From the records below, collect and copy every line that contains the word "Chapter". Case counts.

───── Supplied records ─────

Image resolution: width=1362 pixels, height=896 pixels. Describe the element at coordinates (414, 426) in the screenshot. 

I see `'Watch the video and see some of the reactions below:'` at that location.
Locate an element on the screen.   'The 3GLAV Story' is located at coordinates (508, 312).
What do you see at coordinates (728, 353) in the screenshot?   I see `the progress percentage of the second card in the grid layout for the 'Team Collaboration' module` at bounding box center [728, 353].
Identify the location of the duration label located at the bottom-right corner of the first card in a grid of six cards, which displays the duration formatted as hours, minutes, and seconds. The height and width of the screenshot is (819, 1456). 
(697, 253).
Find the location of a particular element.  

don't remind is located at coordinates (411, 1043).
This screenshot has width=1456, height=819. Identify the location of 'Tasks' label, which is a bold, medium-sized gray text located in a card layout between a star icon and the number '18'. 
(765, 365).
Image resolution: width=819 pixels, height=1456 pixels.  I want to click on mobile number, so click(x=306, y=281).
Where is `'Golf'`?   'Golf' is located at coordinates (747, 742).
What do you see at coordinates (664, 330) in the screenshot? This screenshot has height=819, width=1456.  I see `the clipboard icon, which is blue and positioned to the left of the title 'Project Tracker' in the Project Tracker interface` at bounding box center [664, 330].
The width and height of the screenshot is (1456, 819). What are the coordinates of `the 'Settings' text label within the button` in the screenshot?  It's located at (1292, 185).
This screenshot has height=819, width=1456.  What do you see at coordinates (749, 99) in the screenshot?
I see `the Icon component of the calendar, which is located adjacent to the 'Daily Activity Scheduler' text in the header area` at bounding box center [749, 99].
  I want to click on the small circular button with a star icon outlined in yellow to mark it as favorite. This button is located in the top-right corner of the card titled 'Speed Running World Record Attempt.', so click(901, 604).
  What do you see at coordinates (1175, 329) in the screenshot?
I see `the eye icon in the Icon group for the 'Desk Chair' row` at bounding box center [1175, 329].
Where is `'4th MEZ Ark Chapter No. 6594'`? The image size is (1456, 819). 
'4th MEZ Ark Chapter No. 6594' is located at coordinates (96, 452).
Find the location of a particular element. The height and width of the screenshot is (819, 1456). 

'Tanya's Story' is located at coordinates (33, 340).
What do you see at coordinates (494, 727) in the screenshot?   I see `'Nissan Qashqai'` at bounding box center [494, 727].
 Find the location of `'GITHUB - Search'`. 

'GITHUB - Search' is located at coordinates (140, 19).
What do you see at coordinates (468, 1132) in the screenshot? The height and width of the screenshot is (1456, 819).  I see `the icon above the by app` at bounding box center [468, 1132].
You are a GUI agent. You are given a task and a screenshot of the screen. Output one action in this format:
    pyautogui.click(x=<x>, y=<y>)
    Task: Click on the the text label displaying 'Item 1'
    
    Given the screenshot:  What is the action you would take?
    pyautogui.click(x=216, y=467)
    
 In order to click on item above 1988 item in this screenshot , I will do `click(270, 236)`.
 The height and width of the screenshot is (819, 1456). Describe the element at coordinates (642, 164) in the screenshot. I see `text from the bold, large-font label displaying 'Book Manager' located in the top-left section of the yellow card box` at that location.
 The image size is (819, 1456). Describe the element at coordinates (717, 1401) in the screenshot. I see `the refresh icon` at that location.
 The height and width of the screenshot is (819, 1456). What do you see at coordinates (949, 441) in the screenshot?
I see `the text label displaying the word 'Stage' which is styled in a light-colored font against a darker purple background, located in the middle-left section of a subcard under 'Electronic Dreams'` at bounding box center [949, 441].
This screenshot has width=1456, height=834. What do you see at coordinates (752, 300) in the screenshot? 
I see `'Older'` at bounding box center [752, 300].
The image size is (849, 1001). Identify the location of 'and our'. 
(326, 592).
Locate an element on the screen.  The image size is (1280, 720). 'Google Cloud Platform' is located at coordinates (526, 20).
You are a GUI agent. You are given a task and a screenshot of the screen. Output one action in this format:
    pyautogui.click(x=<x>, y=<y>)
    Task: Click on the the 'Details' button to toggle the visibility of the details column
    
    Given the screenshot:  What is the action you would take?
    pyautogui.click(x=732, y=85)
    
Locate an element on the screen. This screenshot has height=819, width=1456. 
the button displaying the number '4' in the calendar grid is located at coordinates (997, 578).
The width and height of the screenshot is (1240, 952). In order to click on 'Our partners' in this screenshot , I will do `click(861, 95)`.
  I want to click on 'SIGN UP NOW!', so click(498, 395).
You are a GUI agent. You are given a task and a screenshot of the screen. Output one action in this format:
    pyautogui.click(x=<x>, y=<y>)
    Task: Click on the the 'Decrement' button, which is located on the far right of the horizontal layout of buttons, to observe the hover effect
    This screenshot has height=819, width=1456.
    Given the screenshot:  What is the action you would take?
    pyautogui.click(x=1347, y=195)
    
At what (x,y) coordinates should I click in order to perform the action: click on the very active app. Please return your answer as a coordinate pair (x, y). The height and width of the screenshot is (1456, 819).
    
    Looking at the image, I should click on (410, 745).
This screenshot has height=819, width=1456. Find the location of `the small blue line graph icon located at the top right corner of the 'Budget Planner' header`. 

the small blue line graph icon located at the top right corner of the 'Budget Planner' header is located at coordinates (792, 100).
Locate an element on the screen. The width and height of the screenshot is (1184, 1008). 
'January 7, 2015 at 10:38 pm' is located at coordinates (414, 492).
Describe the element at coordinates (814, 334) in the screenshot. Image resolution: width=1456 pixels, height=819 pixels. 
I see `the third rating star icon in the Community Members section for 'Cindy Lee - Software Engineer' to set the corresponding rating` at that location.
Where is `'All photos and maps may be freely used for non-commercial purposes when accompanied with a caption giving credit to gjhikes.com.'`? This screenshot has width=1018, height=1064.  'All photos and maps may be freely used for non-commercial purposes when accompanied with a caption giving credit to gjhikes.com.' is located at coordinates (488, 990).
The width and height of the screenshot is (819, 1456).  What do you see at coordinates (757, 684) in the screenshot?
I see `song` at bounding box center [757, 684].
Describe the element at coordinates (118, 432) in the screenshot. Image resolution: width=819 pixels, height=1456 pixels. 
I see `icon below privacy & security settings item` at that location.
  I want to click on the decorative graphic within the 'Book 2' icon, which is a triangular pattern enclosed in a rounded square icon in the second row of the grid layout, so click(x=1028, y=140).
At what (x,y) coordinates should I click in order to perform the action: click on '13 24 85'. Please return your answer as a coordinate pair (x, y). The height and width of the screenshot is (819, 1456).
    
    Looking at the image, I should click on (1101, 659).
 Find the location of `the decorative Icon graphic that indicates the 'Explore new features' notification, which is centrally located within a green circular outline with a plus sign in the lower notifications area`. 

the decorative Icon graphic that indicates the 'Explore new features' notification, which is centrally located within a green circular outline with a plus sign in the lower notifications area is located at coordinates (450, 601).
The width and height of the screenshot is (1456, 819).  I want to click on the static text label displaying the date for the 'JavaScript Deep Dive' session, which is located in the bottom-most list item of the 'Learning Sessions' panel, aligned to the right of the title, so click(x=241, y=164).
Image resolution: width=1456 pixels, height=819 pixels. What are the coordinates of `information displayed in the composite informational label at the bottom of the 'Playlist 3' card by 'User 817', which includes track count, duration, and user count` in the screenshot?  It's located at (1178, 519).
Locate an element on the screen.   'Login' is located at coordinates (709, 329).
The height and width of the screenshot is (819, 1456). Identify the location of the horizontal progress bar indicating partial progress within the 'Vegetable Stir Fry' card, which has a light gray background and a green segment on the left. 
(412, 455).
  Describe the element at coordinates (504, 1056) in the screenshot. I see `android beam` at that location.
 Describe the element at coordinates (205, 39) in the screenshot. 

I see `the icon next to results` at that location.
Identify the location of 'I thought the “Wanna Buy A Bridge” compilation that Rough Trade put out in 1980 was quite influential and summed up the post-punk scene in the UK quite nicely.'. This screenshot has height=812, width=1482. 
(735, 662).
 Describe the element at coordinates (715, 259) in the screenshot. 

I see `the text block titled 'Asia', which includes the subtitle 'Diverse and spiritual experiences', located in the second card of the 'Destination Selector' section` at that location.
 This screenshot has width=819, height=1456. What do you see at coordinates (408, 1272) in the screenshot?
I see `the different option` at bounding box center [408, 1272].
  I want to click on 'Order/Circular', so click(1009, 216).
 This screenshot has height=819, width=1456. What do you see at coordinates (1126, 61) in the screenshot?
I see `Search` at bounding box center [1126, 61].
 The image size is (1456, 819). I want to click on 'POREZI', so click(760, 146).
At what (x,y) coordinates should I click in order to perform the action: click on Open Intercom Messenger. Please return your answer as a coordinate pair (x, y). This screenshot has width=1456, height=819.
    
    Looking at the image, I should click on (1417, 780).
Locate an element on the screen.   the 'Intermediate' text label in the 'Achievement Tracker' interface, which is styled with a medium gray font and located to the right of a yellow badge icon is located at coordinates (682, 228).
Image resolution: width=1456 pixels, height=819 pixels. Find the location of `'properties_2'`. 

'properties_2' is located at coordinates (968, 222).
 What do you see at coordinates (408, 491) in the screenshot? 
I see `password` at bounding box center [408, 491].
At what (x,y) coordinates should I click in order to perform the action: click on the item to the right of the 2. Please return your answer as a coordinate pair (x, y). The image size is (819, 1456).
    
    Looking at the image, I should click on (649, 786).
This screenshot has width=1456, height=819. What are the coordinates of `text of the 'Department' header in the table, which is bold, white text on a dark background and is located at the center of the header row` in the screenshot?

─────

_Solution below_.
Where is `'4th MEZ Ark Chapter No. 6594'`? The image size is (1456, 819). 
'4th MEZ Ark Chapter No. 6594' is located at coordinates (96, 452).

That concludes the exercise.